The decision to shut down the news division comes amidst a challenging year for digital advertising, cutting into the profitability of major tech companies from Google to Facebook. Job cuts have rolled through the tech industry, and more are expected. BuzzFeed’s shutdown marks the end of the marriage between news and social media, according to Ben Smith, BuzzFeed’s editor from 2011 to 2020 and now editor in chief of Semafor.
BuzzFeed News won its first Pulitzer in 2021, in international reporting, for a series by Megha Rajagopalan, Alison Killing, and Christo Buschek on the infrastructure built by the Chinese government for the mass detention of Muslims. Despite the shutdown of the news division, all of its work will be preserved and available within the BuzzFeed network. The company is also working to ensure that any stories currently in progress will be published and promoted on BuzzFeed properties.

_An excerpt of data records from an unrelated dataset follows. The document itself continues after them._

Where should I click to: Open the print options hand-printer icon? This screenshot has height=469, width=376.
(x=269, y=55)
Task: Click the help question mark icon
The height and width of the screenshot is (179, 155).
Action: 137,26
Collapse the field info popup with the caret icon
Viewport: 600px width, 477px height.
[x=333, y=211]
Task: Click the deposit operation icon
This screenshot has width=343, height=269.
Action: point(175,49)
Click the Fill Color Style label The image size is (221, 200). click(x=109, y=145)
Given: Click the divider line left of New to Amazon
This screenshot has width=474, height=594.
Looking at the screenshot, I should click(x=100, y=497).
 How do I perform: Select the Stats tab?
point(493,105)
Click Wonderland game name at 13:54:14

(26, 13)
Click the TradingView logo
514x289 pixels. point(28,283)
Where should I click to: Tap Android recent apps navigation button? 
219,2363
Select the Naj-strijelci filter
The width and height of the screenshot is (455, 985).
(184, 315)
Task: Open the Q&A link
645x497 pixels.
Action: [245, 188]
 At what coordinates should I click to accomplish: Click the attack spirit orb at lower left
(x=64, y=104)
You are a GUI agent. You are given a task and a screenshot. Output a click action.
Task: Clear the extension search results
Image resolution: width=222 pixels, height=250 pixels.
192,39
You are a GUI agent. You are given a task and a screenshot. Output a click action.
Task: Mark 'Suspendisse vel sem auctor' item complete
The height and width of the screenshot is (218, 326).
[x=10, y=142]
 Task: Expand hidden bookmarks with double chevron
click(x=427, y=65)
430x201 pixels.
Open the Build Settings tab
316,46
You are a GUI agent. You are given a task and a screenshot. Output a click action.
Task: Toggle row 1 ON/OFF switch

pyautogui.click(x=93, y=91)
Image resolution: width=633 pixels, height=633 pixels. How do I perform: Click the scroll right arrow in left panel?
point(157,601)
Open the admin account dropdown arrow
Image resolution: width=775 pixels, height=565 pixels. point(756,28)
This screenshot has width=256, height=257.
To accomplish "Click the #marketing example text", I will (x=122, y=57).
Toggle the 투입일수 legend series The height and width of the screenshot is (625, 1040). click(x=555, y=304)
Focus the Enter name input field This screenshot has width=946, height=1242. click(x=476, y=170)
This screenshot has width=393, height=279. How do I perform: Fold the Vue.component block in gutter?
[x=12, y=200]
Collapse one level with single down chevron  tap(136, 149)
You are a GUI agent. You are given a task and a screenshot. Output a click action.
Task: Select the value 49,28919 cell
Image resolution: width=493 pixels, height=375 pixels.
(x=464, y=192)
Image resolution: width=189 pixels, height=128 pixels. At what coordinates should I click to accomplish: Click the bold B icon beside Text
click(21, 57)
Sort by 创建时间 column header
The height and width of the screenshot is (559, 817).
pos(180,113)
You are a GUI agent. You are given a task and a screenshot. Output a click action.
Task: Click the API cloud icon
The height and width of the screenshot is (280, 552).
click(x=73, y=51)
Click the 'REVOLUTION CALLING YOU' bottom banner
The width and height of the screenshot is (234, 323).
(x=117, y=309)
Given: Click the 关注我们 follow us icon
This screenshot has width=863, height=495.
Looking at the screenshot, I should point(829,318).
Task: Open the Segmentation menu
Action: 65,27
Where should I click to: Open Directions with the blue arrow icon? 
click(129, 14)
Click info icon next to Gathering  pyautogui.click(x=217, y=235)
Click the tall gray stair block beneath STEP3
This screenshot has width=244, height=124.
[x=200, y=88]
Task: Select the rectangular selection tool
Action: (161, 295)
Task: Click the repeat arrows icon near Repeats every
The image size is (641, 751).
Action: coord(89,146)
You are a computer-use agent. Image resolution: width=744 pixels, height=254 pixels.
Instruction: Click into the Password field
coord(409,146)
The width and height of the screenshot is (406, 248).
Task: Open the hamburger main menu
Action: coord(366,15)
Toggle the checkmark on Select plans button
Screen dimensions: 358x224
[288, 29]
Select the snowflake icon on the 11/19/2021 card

The announcement comes just a few months after BuzzFeed said that it would be cutting 12% of its workforce, citing worsening economic conditions. In addition to the news division, Christian Baesler, the company’s chief operating officer, and Edgar Hernandez, its chief revenue officer, are leaving after they assist with the restructuring. The company will have one remaining news brand, HuffPost, according to Peretti. Journalists who previously worked at BuzzFeed lamented the end of the news division, including Ben Smith, who made the controversial decision in 2017 to publish a “dossier” of information about then-President Donald Trump.